How We Weather the Storms
by Dina SleimanI hate talking about the weather!
Why? Because more often than not, the topic of weather serves as a substitute for more meaningful conversations. Unless of course, the discussion about weather leads us to a deeper understanding of ourselves and others. Ah! Now there is a conversation I would like to have. The way we weather life’s storms actually reveals much about our character, be those storms metaphorical or literal.
I live along the Eastern coast in Virginia Beach. Prime hurricane part of the earth, I bet you’re thinking. True and not true. Evidently ever since 1985 when Pat Robertson and a group of believers stood on the shores of Virginia Beach and rebuked the deadly Hurrican Gloria, our area has been oddly impervious to hurricanes. I guess you could describe that as a gift of miracles. My mother reports that the Weather Channel has actually called this phenomenon the “Robertson Twist.” Hurricanes tend to hit just above or just below our Hampton Roads area.
I’ve ridden out numerous hurricanes. Other than making sure we have a little extra food and water and checking the flashlights for batteries, we generally enjoy these storms as a peaceful interlude from life, kind of like a snow day up north.

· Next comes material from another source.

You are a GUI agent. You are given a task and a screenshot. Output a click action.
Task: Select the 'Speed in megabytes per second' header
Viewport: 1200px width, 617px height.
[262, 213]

Now my mother has a real gift of faith. She figured no matter how hard the winds might blow around her, God would keep her and her home safe. “A thousand may fall at your side and ten thousand at your right hand, but it will not come near you,”* and all that.
I, on the other hand, have a gift of wisdom. And for the first time in eleven years of life in Virginia Beach, my wisdom gifting was telling me to hightail it north to Pittsburgh. Mom consented to the trip, although confident her home would weather the storm just fine.

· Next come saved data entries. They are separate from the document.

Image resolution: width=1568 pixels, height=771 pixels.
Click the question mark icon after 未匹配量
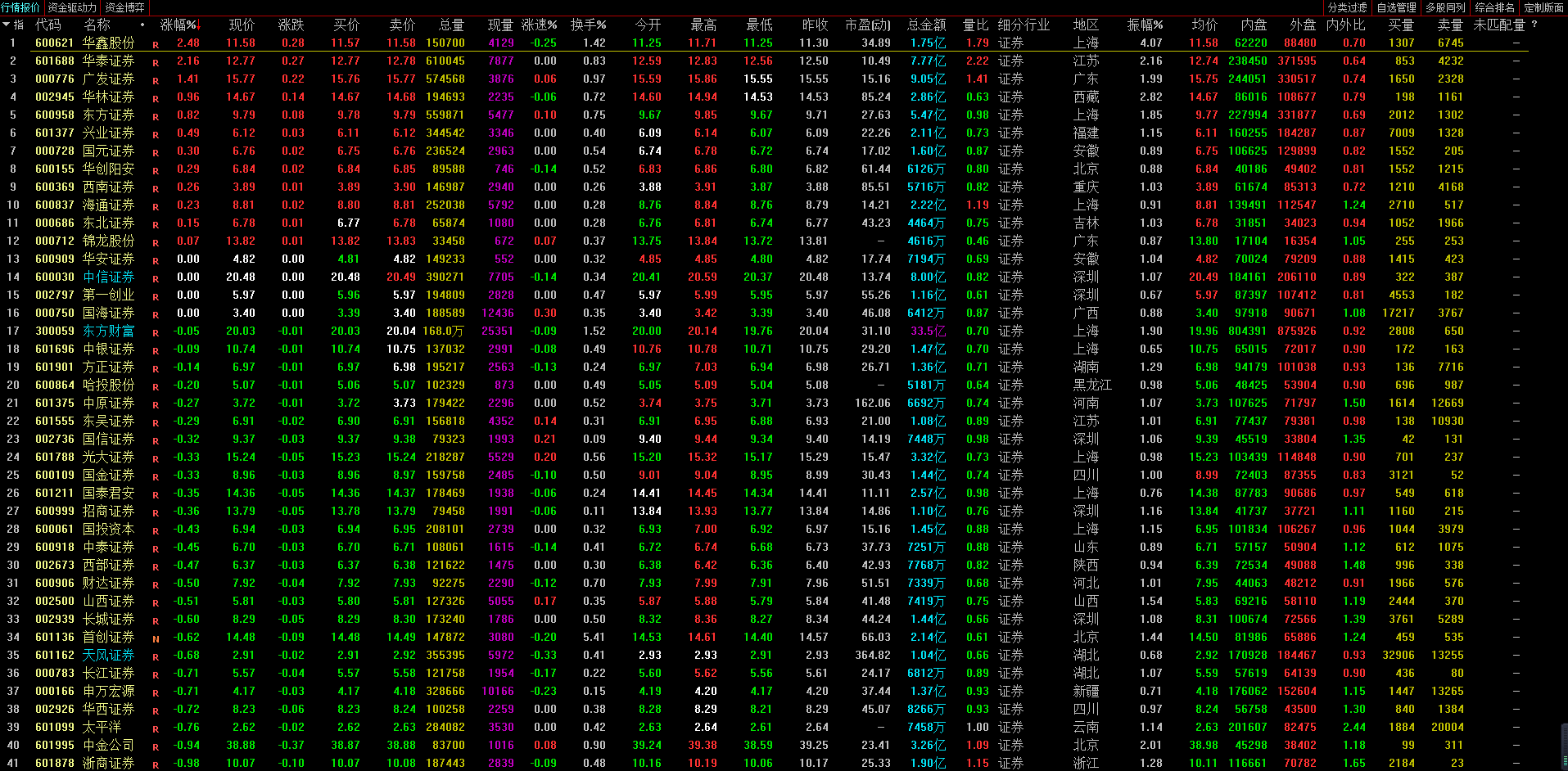tap(1534, 25)
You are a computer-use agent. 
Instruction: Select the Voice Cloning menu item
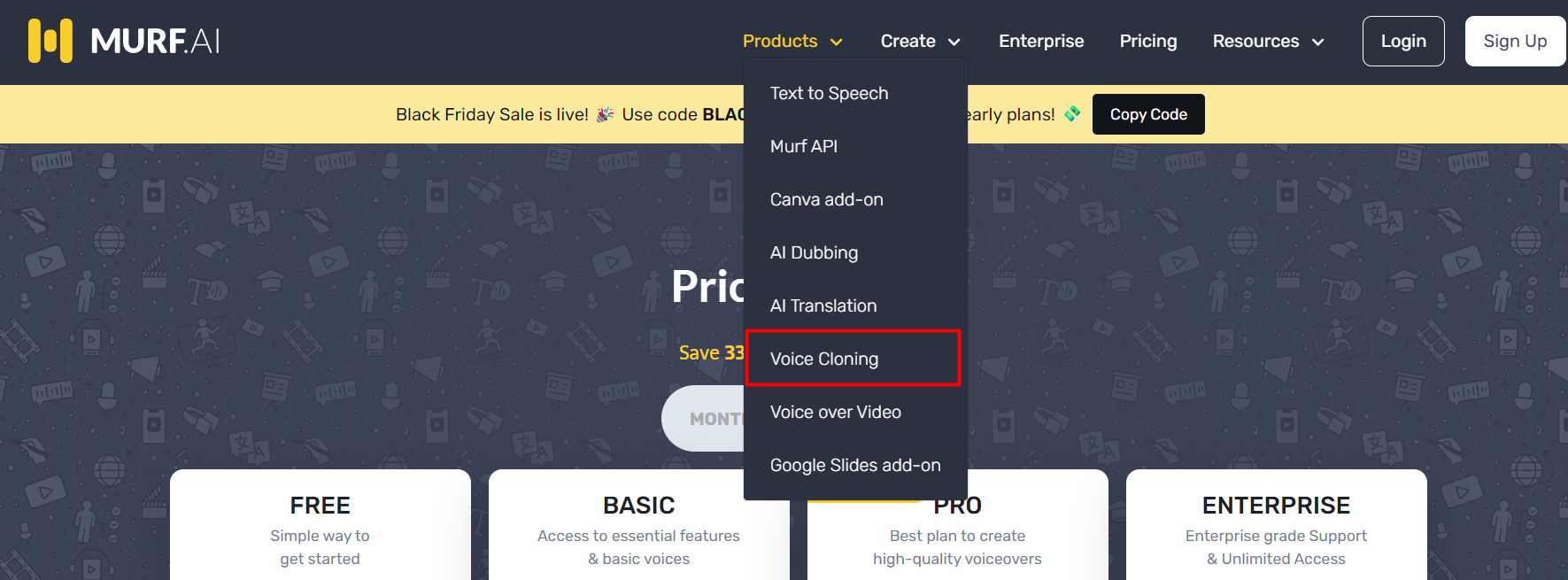coord(823,359)
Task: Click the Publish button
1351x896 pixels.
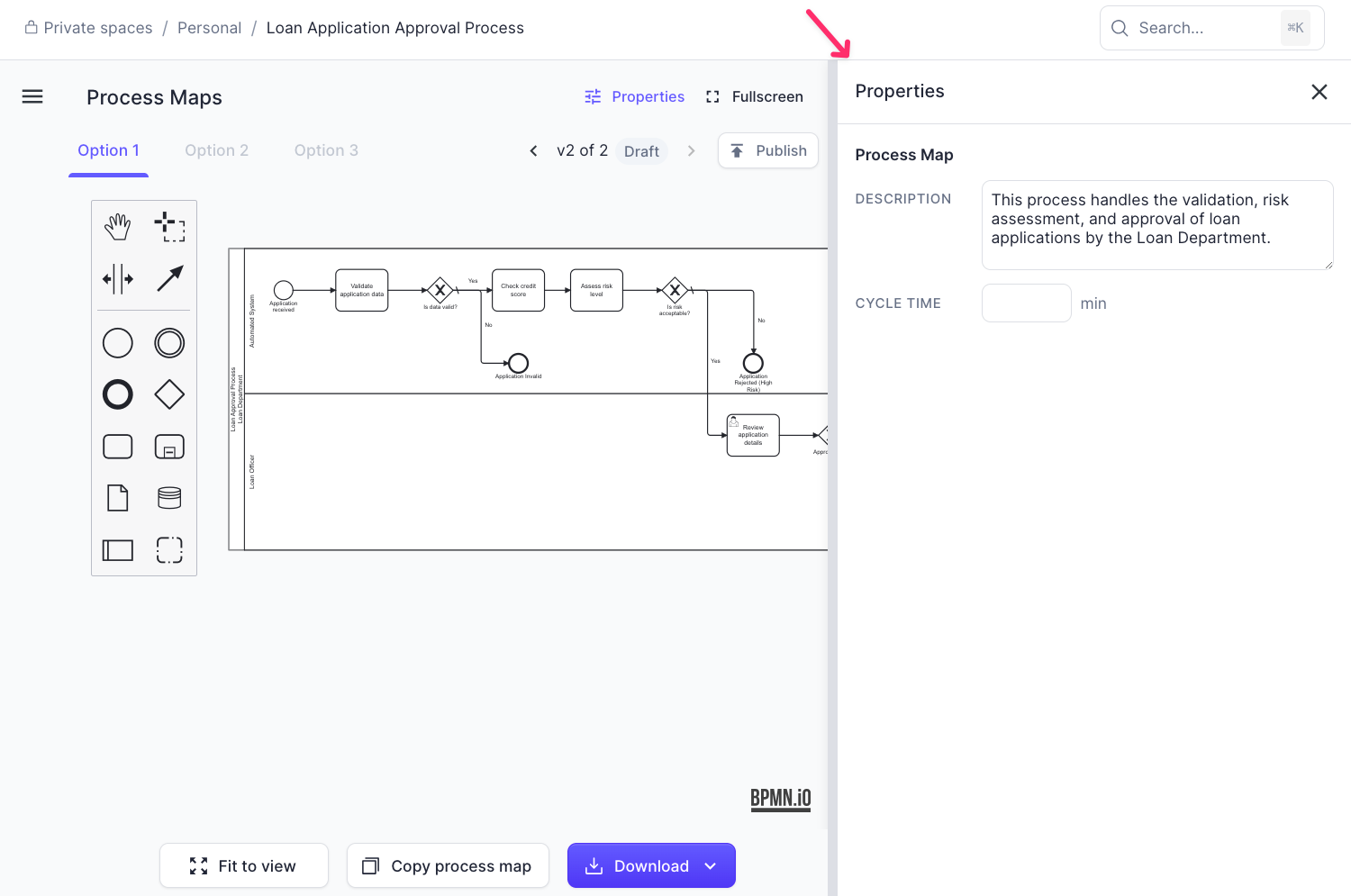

So we piled my three kids and her dog into my van and headed north to Pittsburgh for a pleasant little vacation. While touring the Pittsburgh Zoo with the children, I got a call on my cell phone from a neighbor. “Dina, there’s a giant tree on your house. Are you okay?”
I laughed. “I’m fine. Enjoying a nice day at the zoo. We’ll deal with it when we get back.” Boy was I glad I hadn’t been at home with the kids when that tree came thudding overhead.
A few days later, we returned home. As it turned out, the tree that fell on our house had been attached by sturdy ropes to two stronger trees in our back yard when my husband created a challenge course for our kids a few months earlier. The ropes took most of the weight of the tree and protected our house. Coincidence? I think not. Dani's gift lies more in the area of prophecy. The only real damage our house sustained was a broken window that occurred when Dani removed the tree. We went a day or two without electricity, and everything was back to normal.
Oh, and Mom’s house? Not a scratch. Her electricity never even went out, although Hurricane Isabel remains on record as the costliest and deadliest of the 2003 season. And about that "Robertson Twist"? The hurricane hit land in our area at a category two just north of Virginia Beach, pummeling other parts of Hampton Roads and Richmond instead.